● ZIELSETZUNG
Setzen Sie die Forendiskussion über den fehlenden Fokus im JTree im Anschluss an ihren letzten Satz fort.

● VORGEGEBENER TEXT
___
D.h. die Selektion der Nodes ist nicht das Problem scheinbar landet aber mein Fokus überall außer auf dem JTree.
Ich denke das ist auch die Erklärung warum die Navi mit den Pfeiltasten nicht geht.
Es scheint auch keinen Unterschied zu machen ob ich das setzten des Fokus auf den Jtree vor oder nach dem Setzten des selektierten Node mache.

Ganz schöner sch...

Noch ne Idee???

Bis dann Sebastian
[/code]


----------



## Xenophon (11. Jun 2004)

Schau doch mal, ob der Tree nach Deiner Eventbehandlung den Fokus hat (isFocusOwner()).


----------



## abes140377 (11. Jun 2004)

Gute Idee, und prompt:
Der Tree hat den Focus nicht.
Dann ist die Sache auch klar, bin ständig davon ausgegangen dann nicht der Aufruf von tree.requestFocus() scheitert sondern irgend etwas bei der Selektion der Nodes schief geht.
___
● EINTRÄGE

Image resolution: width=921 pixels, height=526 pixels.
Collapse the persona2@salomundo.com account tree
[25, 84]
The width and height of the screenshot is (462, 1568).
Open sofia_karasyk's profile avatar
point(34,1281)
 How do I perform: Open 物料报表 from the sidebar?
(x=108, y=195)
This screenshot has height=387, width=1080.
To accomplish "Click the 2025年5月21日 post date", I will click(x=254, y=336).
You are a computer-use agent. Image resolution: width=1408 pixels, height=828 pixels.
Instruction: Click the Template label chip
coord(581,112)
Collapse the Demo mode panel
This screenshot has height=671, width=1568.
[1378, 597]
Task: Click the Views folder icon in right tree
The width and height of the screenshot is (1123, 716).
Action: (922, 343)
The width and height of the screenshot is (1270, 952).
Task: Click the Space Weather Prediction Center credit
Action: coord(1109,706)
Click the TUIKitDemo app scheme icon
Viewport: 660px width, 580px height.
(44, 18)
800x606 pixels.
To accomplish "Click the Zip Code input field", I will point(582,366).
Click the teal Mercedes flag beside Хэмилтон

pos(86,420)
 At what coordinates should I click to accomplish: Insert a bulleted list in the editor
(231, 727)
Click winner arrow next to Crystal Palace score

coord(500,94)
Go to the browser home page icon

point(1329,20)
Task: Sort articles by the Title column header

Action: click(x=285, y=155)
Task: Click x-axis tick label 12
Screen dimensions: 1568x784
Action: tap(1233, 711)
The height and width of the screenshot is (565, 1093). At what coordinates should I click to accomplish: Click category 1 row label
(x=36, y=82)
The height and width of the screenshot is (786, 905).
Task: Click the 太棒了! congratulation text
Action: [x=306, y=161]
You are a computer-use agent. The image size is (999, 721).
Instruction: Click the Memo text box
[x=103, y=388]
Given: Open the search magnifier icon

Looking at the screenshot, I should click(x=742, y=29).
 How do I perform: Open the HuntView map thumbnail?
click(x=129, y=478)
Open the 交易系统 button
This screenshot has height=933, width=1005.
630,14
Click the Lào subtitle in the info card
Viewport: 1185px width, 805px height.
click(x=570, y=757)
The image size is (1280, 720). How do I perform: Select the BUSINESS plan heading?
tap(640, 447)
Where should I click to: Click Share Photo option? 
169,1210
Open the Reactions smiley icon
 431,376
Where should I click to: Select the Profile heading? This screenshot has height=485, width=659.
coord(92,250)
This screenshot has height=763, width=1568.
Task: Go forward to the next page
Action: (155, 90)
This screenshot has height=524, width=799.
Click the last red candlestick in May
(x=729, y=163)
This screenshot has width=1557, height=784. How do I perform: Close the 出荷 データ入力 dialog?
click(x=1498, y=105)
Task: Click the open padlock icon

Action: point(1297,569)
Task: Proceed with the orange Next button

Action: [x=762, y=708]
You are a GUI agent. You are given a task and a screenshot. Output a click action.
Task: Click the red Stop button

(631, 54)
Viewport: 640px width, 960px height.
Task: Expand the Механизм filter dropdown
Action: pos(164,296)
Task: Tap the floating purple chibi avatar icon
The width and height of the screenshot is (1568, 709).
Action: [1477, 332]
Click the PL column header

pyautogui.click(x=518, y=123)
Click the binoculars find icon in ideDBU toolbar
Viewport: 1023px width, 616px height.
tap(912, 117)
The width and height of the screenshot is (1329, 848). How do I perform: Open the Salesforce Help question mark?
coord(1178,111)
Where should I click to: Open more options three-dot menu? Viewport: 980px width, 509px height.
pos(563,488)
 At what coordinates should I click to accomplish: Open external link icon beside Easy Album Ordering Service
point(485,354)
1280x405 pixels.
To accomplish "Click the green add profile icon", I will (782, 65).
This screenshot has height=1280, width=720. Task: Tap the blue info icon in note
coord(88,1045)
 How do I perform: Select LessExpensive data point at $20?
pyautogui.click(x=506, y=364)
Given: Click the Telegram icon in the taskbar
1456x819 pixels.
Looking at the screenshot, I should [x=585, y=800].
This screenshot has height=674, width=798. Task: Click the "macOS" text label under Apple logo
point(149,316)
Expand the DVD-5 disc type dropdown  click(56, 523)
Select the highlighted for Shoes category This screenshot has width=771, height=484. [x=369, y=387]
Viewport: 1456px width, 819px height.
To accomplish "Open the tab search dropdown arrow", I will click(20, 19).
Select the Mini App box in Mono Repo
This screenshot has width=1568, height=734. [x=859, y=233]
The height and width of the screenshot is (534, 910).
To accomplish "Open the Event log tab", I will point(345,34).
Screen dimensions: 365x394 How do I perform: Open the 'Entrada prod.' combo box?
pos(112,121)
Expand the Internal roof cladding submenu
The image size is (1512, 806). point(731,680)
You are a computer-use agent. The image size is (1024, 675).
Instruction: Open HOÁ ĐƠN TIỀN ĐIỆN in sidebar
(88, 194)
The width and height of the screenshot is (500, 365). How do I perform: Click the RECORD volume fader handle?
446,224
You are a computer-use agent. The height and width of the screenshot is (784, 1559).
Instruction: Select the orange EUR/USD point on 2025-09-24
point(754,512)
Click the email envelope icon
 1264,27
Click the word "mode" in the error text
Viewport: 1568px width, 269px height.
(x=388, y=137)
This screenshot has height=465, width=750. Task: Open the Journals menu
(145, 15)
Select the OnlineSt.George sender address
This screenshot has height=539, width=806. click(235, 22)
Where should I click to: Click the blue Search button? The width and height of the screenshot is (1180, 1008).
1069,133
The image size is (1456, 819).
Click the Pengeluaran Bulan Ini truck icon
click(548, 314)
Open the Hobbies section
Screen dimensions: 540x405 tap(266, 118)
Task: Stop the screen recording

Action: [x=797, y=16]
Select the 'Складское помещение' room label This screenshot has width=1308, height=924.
___
● ERGEBNIS DER ÜBUNG
Jetzt ist nur die Frage was funktioniert beim setzten des Fokus nicht. Hab zwischenzeitlich versucht einer anderen Komponente die sich auf der Panel befindet den Fokus zu geben. Geht auch nicht.
D.h. Problem ist wohl erkannt, gelöst jedoch noch nicht.
Kann sich das jemand erklären? Aus meiner Erfahrung heraus hatte ich noch nie Probleme mit dem vergeben des focus an irgendwelche Components.
Auch RTFM in der API weist auf keine Besonderheiten mit xyzJComponent.requestFocus() hin.

Noch so ne bringer-idee xenophon?

Thanx

Sebastian


----------



## Xenophon (12. Jun 2004)

Versuch mal "requestFocusInWindow()" und nicht "requestFocus()".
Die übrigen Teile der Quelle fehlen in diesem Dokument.